INPUT RECORDS section start

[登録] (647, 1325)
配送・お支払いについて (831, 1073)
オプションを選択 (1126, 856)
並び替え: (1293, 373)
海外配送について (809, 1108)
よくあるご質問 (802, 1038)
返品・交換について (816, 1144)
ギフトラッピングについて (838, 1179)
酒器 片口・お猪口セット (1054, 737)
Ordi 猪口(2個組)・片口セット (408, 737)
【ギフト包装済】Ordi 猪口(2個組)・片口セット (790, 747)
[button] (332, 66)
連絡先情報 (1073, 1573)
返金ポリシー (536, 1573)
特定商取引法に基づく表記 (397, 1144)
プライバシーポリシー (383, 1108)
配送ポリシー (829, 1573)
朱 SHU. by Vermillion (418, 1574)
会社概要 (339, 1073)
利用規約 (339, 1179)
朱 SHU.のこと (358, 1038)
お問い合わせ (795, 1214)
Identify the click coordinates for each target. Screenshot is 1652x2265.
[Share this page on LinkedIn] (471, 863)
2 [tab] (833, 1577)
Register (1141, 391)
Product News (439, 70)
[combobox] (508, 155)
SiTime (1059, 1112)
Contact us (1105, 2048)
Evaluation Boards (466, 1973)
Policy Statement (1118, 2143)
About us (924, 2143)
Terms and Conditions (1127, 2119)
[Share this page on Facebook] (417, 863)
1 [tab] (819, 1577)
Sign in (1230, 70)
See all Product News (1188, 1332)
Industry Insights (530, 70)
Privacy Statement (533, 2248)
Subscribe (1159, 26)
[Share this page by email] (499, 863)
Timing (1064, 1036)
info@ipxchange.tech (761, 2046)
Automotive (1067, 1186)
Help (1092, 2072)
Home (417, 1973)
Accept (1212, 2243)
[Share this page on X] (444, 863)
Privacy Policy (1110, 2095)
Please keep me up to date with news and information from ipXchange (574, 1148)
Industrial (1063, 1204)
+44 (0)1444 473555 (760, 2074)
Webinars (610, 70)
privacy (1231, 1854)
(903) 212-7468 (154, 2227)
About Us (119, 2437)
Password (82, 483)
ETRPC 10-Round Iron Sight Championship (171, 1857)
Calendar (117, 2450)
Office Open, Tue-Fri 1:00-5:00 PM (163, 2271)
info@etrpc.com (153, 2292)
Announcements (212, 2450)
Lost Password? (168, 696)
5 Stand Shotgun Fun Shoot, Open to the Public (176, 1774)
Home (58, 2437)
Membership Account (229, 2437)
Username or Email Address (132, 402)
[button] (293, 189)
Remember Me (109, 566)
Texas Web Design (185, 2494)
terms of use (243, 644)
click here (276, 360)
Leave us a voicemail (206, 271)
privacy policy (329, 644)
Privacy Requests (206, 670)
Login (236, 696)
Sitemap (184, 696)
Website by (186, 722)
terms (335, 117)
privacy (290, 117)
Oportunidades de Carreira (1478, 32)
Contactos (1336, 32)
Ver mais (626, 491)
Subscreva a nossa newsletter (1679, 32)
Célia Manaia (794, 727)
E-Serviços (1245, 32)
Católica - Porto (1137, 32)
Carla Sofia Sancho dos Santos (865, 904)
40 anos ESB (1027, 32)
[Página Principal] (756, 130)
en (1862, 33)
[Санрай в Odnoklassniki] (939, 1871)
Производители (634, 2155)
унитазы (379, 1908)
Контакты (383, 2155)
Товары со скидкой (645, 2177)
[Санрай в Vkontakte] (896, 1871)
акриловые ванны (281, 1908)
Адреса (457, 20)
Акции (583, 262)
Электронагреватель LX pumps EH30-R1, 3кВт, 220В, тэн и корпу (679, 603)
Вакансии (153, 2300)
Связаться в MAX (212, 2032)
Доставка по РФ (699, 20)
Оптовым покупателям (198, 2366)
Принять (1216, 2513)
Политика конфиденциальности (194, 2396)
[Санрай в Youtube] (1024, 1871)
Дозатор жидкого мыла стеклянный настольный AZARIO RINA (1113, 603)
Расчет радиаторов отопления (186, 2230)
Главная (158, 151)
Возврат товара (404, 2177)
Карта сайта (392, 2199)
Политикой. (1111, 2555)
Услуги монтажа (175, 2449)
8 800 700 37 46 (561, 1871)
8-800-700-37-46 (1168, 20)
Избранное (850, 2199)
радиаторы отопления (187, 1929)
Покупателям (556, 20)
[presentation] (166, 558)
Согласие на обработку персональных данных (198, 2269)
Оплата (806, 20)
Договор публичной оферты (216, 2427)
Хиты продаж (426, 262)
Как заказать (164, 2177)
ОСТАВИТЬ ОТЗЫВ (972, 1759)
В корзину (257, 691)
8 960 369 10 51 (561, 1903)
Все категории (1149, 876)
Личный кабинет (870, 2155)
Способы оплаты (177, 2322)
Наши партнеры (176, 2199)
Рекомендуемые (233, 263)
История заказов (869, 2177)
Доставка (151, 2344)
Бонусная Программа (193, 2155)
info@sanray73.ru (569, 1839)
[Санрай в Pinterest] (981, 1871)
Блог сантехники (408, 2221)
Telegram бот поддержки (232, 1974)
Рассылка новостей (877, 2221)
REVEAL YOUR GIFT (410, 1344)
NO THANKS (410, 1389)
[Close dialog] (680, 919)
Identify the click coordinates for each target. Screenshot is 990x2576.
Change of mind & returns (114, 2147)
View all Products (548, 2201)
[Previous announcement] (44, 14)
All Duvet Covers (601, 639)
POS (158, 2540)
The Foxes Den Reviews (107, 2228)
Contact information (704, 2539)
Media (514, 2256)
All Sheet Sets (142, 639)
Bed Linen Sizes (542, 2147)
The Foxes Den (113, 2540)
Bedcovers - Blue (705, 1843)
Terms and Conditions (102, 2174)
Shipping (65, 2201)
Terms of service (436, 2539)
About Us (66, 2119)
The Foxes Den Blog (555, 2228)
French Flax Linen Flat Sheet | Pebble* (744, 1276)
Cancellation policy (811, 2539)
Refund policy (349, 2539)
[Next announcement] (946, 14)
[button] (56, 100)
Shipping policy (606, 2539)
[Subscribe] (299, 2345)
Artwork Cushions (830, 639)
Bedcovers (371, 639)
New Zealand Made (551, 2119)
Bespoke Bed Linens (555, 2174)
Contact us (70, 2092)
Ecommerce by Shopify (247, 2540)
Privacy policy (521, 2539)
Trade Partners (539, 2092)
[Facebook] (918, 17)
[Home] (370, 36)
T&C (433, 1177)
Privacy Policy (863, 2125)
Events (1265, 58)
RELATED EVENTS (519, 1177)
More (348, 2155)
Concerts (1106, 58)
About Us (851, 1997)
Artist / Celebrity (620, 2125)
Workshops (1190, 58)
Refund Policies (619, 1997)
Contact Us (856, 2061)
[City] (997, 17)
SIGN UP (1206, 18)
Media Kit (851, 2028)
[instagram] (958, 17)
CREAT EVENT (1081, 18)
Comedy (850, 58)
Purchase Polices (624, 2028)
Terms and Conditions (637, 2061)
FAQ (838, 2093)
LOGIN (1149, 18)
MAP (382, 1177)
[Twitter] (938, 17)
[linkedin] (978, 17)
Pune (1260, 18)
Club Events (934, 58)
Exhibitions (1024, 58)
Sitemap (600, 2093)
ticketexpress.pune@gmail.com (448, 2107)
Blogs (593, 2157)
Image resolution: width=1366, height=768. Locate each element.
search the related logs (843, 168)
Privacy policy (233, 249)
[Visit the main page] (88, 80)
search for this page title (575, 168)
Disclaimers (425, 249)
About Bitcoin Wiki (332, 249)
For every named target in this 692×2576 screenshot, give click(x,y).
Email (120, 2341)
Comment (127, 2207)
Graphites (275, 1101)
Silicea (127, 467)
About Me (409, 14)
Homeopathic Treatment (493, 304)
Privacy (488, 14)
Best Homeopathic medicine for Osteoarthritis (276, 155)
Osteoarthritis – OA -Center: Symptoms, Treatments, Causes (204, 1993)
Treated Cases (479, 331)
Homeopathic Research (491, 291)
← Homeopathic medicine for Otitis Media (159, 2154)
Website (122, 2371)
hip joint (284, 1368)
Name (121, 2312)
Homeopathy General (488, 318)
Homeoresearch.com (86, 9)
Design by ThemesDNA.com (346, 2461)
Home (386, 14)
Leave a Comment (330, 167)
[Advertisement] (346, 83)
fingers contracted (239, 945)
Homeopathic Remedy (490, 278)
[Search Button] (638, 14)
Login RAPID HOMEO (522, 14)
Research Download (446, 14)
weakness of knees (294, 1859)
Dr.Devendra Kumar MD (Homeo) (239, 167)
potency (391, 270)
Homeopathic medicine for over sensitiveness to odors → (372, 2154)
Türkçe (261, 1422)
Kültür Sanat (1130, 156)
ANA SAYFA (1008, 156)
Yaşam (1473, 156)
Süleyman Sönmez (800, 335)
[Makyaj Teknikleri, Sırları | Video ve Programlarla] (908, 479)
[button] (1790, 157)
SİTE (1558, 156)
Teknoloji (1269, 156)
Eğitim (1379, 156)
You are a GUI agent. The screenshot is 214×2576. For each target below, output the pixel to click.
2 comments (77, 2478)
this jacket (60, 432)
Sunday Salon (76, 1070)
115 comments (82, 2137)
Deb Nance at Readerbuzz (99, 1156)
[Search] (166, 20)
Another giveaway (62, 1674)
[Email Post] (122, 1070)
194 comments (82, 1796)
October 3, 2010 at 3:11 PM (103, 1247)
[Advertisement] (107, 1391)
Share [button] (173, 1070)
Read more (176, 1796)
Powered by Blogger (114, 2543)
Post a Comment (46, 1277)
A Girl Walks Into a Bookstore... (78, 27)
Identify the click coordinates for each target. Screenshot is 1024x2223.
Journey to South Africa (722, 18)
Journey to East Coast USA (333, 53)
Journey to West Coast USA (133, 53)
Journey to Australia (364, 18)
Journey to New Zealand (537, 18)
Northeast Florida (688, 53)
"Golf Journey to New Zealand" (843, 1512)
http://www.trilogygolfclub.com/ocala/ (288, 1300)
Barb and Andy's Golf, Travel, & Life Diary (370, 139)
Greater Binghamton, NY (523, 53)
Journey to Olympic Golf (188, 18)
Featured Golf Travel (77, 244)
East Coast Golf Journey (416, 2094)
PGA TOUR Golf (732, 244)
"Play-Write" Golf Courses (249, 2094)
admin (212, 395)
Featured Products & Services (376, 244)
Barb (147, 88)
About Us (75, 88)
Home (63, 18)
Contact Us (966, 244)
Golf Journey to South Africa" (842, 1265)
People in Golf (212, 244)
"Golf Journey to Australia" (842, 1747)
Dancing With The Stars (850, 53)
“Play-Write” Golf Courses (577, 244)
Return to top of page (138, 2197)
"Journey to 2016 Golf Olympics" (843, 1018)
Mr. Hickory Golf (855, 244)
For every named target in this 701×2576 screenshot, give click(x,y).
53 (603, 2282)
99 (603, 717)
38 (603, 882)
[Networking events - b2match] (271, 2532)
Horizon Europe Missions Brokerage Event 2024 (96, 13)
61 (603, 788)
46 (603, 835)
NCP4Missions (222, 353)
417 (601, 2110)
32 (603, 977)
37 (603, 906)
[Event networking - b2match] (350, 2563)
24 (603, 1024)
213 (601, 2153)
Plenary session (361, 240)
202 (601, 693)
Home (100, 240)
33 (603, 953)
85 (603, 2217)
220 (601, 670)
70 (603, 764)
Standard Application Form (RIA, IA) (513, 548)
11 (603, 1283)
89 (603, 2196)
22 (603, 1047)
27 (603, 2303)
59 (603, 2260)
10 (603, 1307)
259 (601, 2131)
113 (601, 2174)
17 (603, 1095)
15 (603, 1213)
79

INPUT RECORDS section end

TASK PROMPT
Write out exactly the lines above between the line with "Post a Comment (46, 1277)" and the line with "Contact Us (966, 244)", inclusive, and nothing beyond them.

OUTPUT OF THE TASK
Post a Comment (46, 1277)
A Girl Walks Into a Bookstore... (78, 27)
Identify the click coordinates for each target. Screenshot is 1024x2223.
Journey to South Africa (722, 18)
Journey to East Coast USA (333, 53)
Journey to West Coast USA (133, 53)
Journey to Australia (364, 18)
Journey to New Zealand (537, 18)
Northeast Florida (688, 53)
"Golf Journey to New Zealand" (843, 1512)
http://www.trilogygolfclub.com/ocala/ (288, 1300)
Barb and Andy's Golf, Travel, & Life Diary (370, 139)
Greater Binghamton, NY (523, 53)
Journey to Olympic Golf (188, 18)
Featured Golf Travel (77, 244)
East Coast Golf Journey (416, 2094)
PGA TOUR Golf (732, 244)
"Play-Write" Golf Courses (249, 2094)
admin (212, 395)
Featured Products & Services (376, 244)
Barb (147, 88)
About Us (75, 88)
Home (63, 18)
Contact Us (966, 244)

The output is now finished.